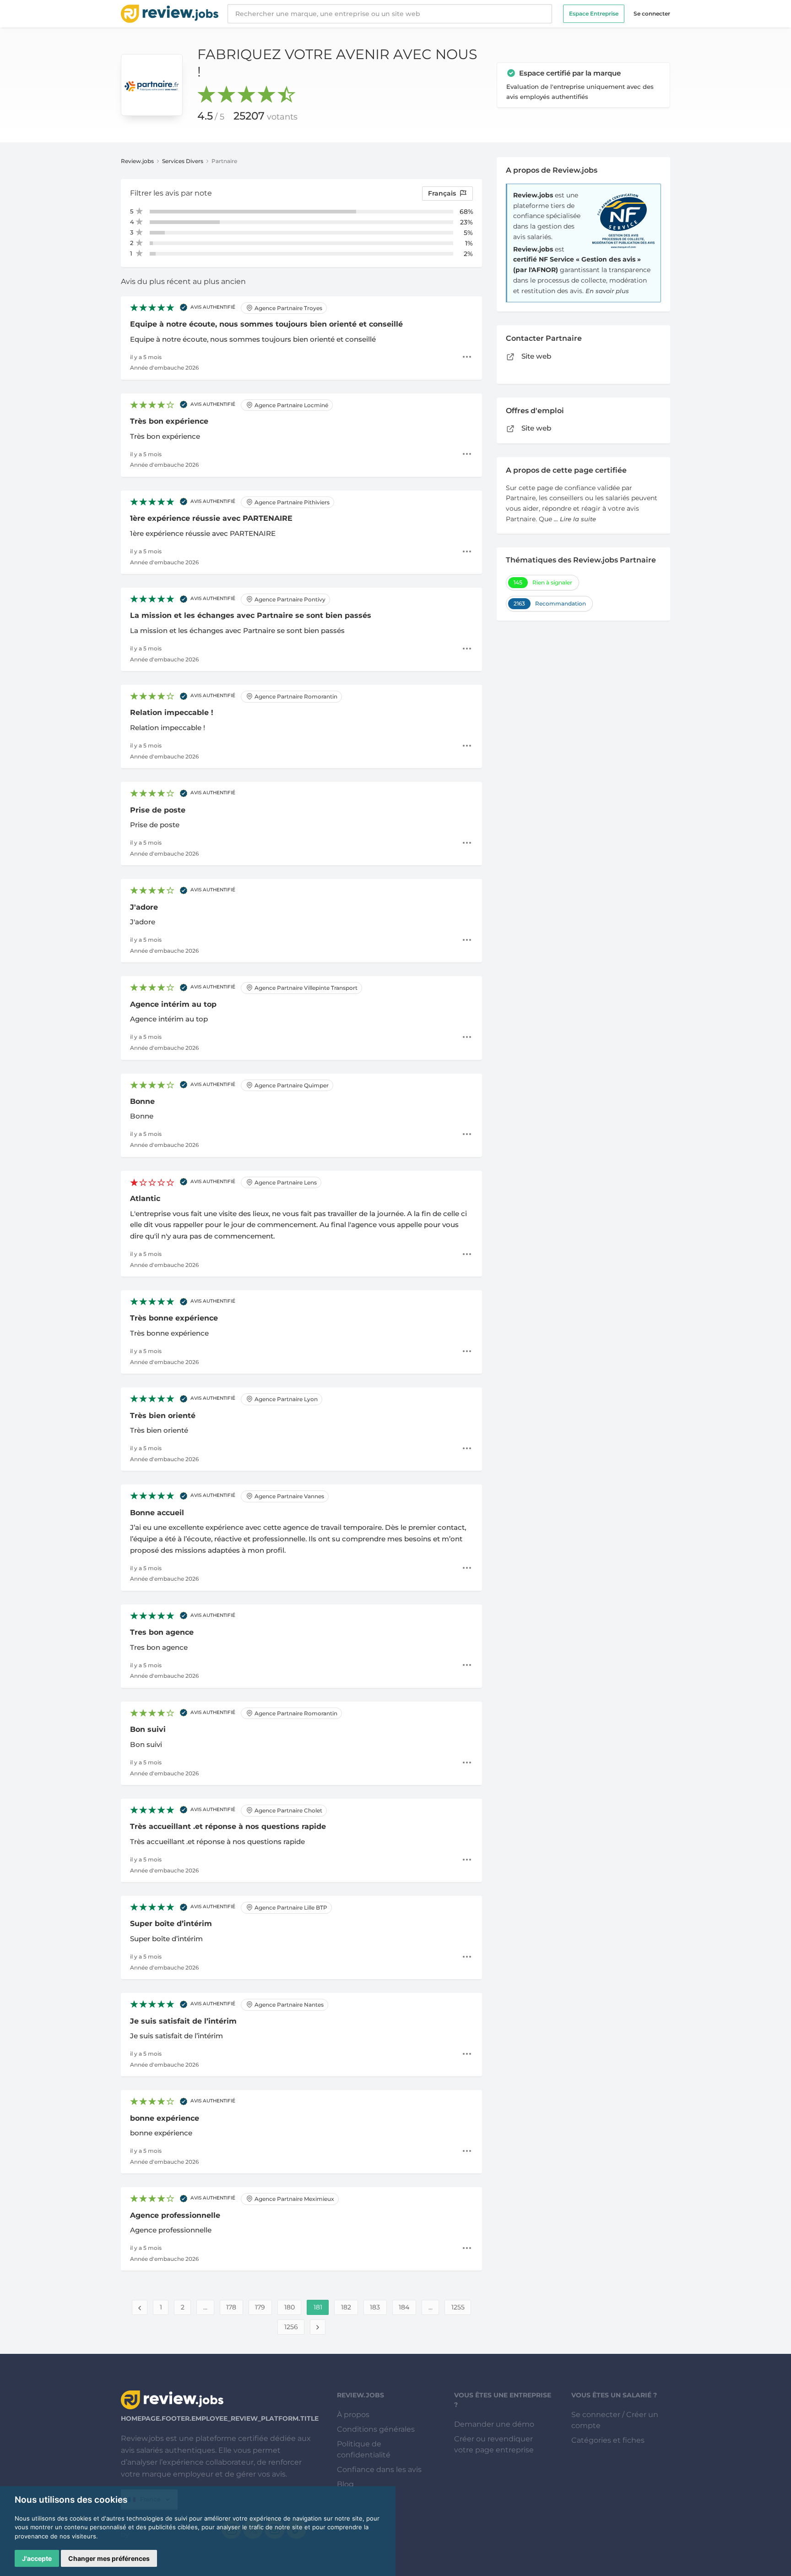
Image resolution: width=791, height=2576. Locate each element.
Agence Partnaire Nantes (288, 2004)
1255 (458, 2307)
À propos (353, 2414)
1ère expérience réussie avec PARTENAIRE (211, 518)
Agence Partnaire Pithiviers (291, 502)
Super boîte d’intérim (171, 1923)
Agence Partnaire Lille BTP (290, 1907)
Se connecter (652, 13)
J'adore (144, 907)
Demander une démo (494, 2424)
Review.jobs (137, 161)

* * *

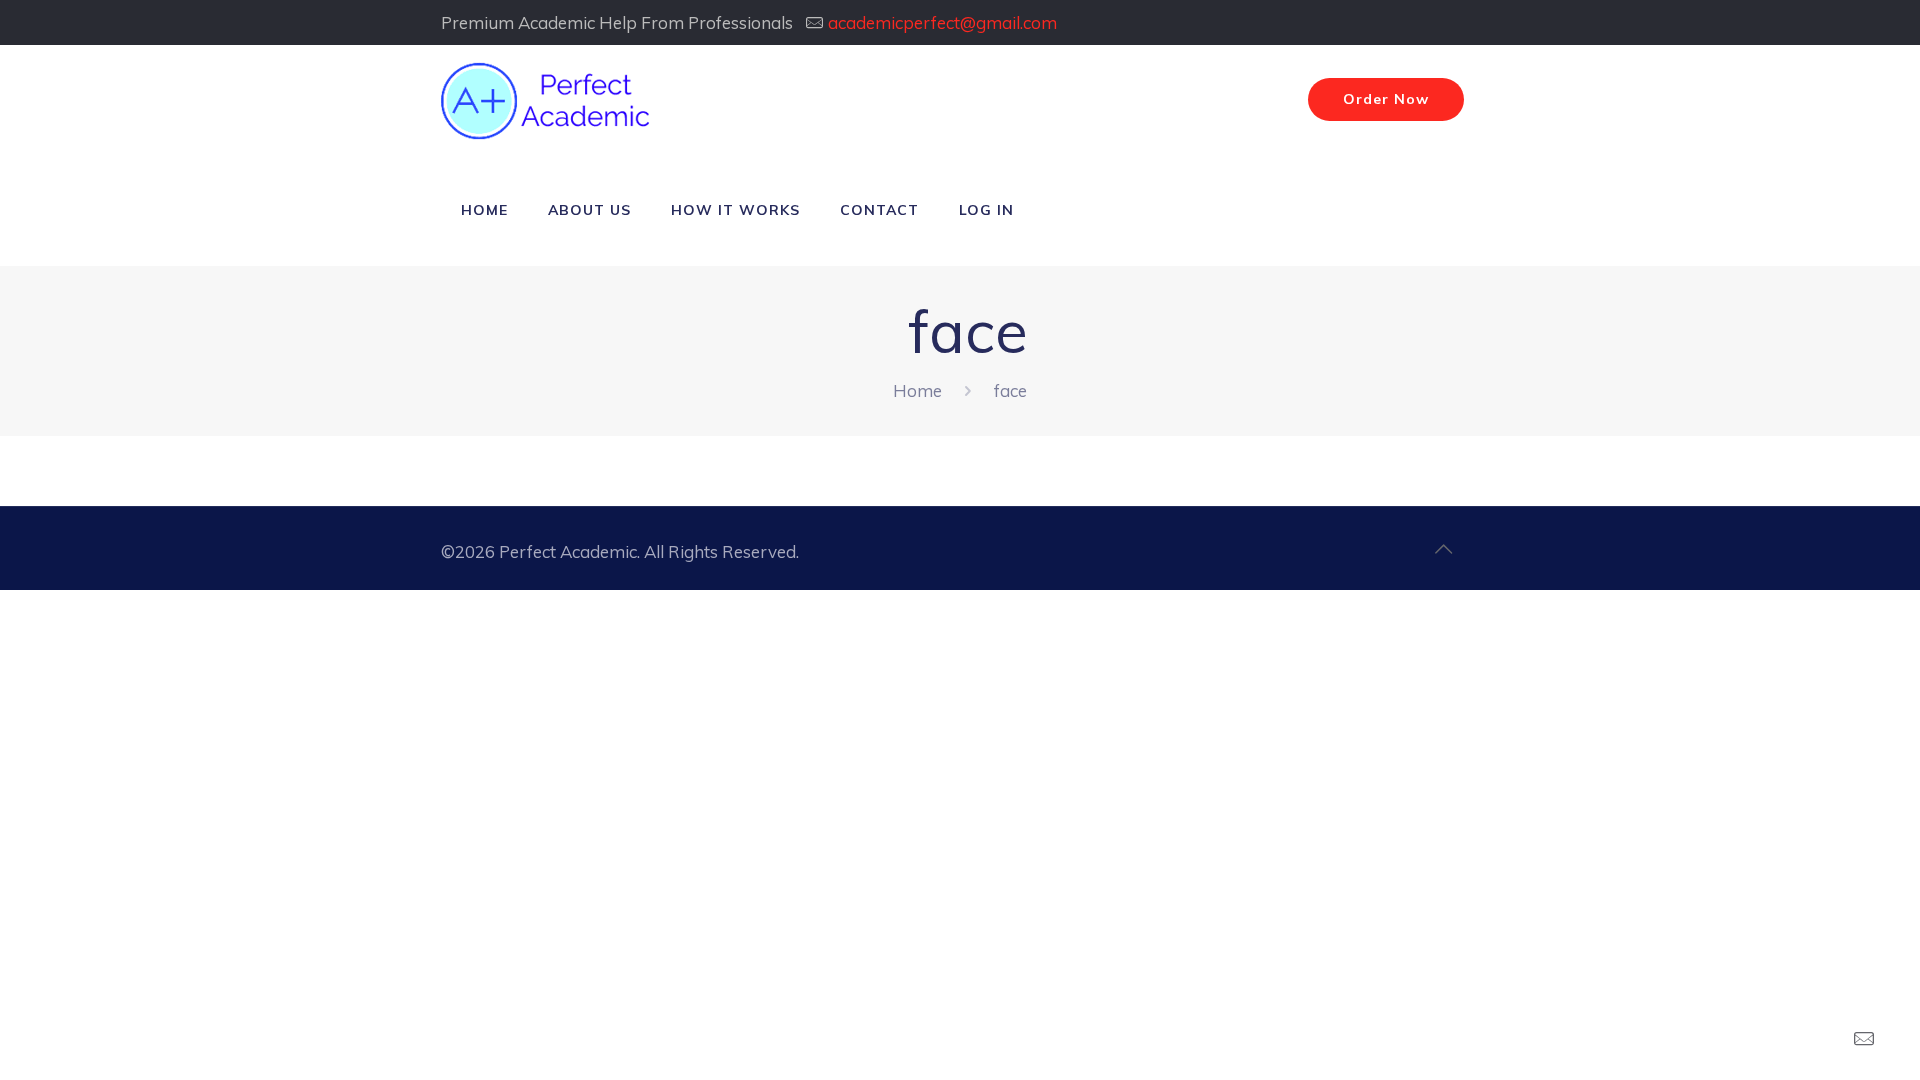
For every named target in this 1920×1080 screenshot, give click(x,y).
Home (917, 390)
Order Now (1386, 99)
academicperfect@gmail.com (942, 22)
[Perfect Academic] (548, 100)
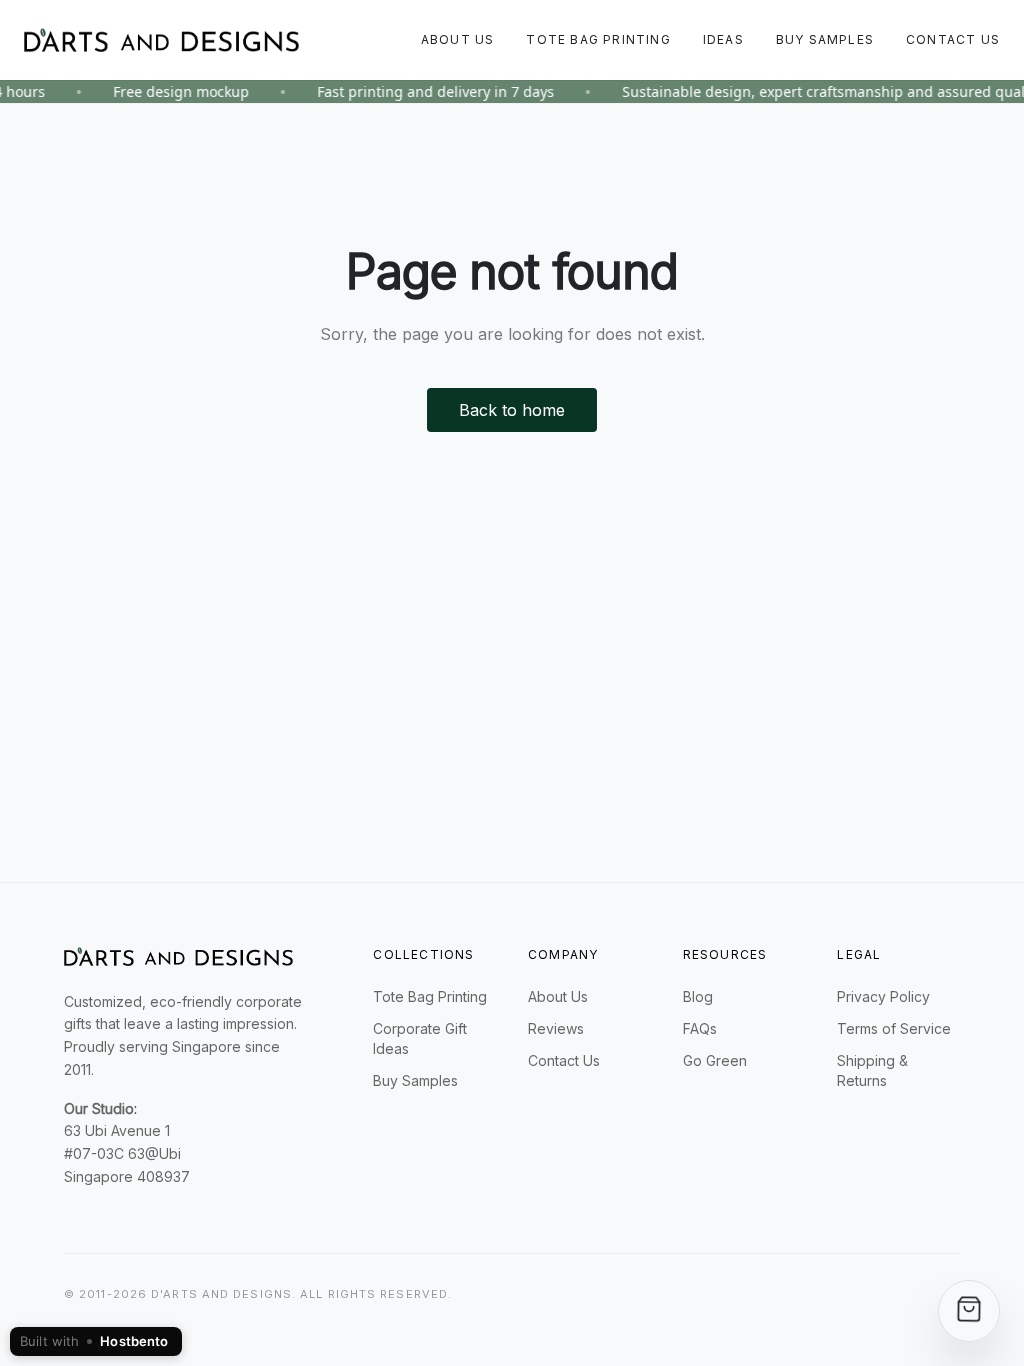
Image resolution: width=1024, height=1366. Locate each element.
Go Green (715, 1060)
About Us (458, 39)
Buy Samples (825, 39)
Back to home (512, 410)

### Directions
Using the entries above, extract exactly the lines from the one that contains "For every named" through the one that contains "About Us (458, 39)". Do not carry over any pictures.

### Exercise answer
For every named target in this 1920×1080 screenshot, give click(x,y).
Home (917, 390)
Order Now (1386, 99)
academicperfect@gmail.com (942, 22)
[Perfect Academic] (548, 100)
Image resolution: width=1024, height=1366. Locate each element.
Go Green (715, 1060)
About Us (458, 39)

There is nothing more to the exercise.